▸ EXTRACTED ENTRIES
--

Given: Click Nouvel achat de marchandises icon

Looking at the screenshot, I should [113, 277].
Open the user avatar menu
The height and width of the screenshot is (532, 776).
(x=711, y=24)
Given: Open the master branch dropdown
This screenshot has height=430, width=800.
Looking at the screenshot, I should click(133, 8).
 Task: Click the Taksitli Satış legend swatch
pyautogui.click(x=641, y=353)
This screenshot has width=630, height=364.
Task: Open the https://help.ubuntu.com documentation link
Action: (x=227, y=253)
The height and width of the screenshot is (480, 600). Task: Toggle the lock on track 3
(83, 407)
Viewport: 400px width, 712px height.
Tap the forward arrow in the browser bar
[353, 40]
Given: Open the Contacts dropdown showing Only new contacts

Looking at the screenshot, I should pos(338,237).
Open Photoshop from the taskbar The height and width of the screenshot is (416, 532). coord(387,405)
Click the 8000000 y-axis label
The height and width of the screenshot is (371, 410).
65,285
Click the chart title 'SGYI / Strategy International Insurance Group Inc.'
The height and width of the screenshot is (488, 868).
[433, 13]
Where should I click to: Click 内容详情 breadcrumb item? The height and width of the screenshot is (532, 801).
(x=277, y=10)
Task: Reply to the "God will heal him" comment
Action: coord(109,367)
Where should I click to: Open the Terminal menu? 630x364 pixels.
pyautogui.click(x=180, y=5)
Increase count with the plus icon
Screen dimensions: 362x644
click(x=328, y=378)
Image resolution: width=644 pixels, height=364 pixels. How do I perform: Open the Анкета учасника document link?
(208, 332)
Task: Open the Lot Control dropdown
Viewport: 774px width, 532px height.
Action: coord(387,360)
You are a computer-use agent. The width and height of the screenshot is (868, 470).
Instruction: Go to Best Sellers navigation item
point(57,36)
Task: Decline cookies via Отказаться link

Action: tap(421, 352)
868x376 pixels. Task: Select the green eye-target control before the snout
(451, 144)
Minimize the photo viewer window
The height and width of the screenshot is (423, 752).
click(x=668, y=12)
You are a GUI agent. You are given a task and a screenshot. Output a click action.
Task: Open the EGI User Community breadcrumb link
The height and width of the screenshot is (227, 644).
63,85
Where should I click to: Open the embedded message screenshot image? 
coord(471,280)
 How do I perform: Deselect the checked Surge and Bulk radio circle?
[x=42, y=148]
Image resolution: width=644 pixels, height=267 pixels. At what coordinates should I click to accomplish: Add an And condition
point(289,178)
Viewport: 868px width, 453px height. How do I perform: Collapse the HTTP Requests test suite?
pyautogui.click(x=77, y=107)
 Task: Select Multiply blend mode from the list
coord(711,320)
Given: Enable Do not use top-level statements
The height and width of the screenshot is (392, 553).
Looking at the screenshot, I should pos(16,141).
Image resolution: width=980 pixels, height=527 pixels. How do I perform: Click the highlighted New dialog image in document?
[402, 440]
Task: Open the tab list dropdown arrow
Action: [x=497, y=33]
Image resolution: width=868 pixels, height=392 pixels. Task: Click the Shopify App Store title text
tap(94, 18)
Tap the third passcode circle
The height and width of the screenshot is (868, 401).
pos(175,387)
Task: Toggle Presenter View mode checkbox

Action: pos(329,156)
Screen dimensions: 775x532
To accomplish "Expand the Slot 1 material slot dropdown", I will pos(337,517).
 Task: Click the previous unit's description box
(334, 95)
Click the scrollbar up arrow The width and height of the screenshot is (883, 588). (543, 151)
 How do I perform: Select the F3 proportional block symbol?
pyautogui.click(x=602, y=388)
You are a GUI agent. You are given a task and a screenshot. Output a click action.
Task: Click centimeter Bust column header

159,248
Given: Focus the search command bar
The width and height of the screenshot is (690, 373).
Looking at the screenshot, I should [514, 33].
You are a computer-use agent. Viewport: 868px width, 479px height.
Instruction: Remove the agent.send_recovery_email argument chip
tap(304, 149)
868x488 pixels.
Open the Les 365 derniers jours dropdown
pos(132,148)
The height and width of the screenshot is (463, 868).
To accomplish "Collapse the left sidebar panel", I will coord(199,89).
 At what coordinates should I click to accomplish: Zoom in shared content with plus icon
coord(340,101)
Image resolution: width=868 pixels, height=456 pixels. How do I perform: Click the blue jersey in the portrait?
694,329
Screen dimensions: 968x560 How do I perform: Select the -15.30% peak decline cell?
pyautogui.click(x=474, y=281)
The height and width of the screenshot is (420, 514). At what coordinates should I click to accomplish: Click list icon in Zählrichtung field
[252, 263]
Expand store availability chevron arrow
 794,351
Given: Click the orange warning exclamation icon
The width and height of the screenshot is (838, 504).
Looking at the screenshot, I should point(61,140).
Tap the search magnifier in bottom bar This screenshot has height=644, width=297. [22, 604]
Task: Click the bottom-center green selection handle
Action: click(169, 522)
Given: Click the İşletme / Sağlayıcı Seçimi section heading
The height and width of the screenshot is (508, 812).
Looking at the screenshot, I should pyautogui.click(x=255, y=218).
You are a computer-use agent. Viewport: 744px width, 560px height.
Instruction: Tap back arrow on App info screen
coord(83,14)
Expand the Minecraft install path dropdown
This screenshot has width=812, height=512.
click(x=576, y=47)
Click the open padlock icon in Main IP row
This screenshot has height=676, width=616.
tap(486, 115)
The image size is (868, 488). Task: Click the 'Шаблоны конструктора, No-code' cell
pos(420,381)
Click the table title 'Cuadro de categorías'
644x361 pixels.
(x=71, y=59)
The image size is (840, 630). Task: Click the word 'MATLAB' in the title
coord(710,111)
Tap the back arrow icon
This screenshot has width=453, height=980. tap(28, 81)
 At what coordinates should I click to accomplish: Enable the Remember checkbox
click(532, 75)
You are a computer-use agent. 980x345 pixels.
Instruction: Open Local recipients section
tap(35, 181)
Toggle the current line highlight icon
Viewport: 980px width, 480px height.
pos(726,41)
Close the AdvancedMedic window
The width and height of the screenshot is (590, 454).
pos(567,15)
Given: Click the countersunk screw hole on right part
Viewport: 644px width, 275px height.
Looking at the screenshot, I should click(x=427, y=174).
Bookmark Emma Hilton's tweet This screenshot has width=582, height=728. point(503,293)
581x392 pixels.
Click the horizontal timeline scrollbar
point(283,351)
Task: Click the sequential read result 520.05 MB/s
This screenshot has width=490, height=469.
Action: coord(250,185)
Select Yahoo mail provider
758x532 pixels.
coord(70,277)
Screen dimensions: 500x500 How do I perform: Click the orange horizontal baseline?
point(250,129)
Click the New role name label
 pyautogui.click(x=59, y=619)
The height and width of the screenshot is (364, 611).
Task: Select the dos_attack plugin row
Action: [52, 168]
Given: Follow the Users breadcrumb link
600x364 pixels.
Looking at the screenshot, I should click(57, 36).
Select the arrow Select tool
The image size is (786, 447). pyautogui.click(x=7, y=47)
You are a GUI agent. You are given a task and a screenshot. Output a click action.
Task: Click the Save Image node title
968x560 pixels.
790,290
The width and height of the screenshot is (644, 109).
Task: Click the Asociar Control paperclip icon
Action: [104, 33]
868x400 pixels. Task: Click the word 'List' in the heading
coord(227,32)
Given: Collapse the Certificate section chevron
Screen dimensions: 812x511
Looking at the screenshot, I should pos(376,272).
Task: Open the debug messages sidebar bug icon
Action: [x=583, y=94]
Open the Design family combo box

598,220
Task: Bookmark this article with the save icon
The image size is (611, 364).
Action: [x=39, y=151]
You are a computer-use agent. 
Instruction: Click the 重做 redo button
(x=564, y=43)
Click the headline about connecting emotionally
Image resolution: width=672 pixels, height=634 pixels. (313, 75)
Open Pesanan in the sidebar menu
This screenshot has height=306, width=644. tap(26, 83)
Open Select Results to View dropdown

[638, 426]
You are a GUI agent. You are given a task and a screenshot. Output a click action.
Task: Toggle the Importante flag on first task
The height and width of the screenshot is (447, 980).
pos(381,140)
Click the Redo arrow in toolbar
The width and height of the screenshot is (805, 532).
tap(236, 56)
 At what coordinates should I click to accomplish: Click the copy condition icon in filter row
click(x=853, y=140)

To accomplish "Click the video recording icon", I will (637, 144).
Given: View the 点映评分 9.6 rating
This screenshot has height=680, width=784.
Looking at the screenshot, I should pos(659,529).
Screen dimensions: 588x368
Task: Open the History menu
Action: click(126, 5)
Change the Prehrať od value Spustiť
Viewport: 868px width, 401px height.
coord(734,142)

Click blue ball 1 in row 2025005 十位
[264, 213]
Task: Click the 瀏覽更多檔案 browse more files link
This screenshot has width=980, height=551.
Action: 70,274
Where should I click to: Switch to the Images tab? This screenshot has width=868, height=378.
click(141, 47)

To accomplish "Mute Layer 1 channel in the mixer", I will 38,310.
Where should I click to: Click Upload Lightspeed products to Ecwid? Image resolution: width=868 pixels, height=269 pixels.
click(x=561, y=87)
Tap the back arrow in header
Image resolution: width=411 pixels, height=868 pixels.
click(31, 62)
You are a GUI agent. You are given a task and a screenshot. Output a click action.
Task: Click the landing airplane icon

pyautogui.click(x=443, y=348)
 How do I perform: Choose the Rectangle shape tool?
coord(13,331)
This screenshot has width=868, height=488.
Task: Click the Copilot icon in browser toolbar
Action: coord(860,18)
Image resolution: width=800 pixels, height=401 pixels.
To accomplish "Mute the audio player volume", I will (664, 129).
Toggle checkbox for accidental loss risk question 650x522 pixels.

--

The lines to copy are those above that contain the string "Mute".

To accomplish "Mute Layer 1 channel in the mixer", I will 38,310.
To accomplish "Mute the audio player volume", I will (664, 129).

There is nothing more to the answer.